Something is alive down there, and it runs on rock, not sunlight
Almost all life you have ever met runs, one way or another, on the sun. Plants photosynthesize, things eat plants, things eat those things, and the whole chain traces back to sunlight. The microbes in the Kidd Creek water never had that option. They are chemolithotrophs, which is a mouthful that means organisms living off rock chemistry, and they get by on hydrogen and sulfate produced when the water reacts with the stone around it.
The hydrogen half of that diet has a strange origin. It comes from radiolysis, where radiation thrown off by naturally decaying uranium, thorium and potassium in the rock splits water molecules apart and frees hydrogen, the same general physics that warms the granite under Cornwall from the inside. The reactions never stop, so the microbes never run out. Those same Timmins boreholes vent that hydrogen in quantities large enough to matter as a fuel in their own right, which is a story we got into separately. Down in the fractures, though, it is simply lunch.
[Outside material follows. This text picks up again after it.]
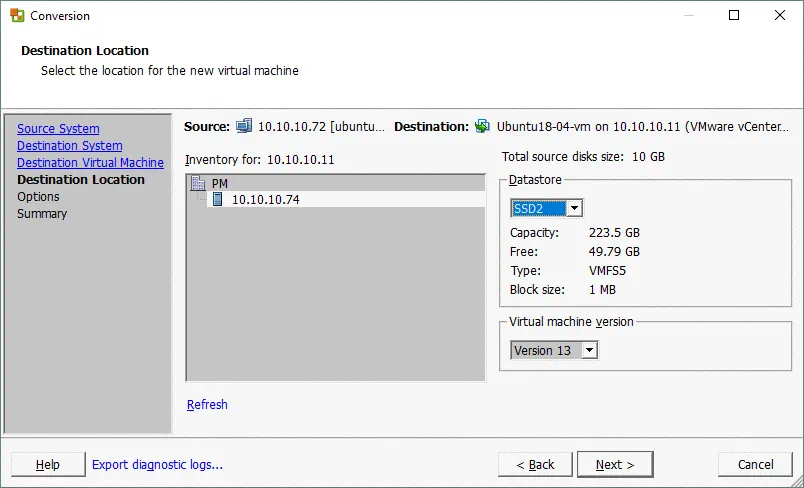This screenshot has width=804, height=488.
Task: Cancel the conversion wizard
Action: coord(755,464)
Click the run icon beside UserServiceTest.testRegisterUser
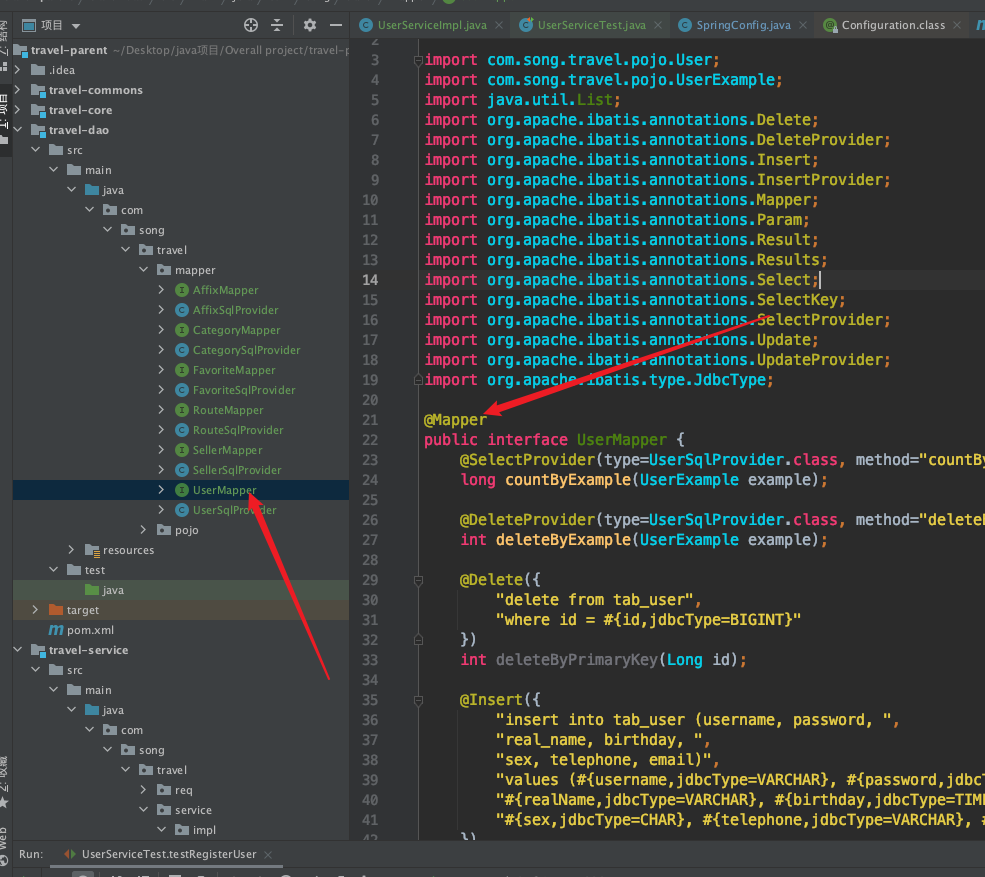985x877 pixels. pyautogui.click(x=69, y=854)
The sulfate half is the giveaway that something is eating it. That chemistry looks a lot like the mineral rich hydrothermal vents on the ocean floor, the sort of sunless setting many researchers think life may have started in. When the discovery was first presented in 2016, the team had the chemical fingerprint but not the cells. By 2019 they had published evidence of an actual, persistent microbial population living in the fluid, and a 2024 paper in Nature Communications measured how fast one of the microbes’ food molecules cycles through the Kidd Creek fractures and found a turnover rate that could, in principle, keep a colony fed. Whatever is down there is not a fossil. It is hanging on.
Canada was not a one-off
The obvious question is whether Ontario got lucky, or whether this kind of ancient, sealed-off water is hiding all over the place. In 2022 the same team got their answer. They found a second reservoir of billion-year-old water, this one about 2.9 kilometers down in a South African gold and uranium mine and dated to 1.2 billion years. Different continent, different rock, the same impossibly old water carrying the same kind of chemistry that can feed life. As Sherwood Lollar put it, “the extreme outposts of the world’s water cycle are more widespread than once thought.”
The scale behind that sentence is the unsettling part. The Precambrian basement rock these waters sit in makes up roughly 72% of all the continental crust, and by the researchers’ own estimate it may hold up to 30% of the groundwater on the entire planet. Almost none of it has ever been sampled, for the simple reason that nearly nothing digs deep enough to reach it. A working mine is one of the only doors in.
All of which is why people who study other planets keep finding their way to a mine outside Timmins. If life can run for a billion years on nothing but rock chemistry and trapped water, sealed off from the sun, then the subsurface of somewhere like Mars, dead and dry on the surface, starts to look a lot less hopeless, and NASA researchers have gone underground at Kidd Creek to study the closest analog we have. We have mapped the surface of Mars in finer detail than we have mapped two miles beneath our own feet. The water down there is still flowing, the microbes are still feeding, and most of that ancient ocean of groundwater is still sitting in the dark, completely unsampled, waiting on the next mine to dig deep enough to reach it.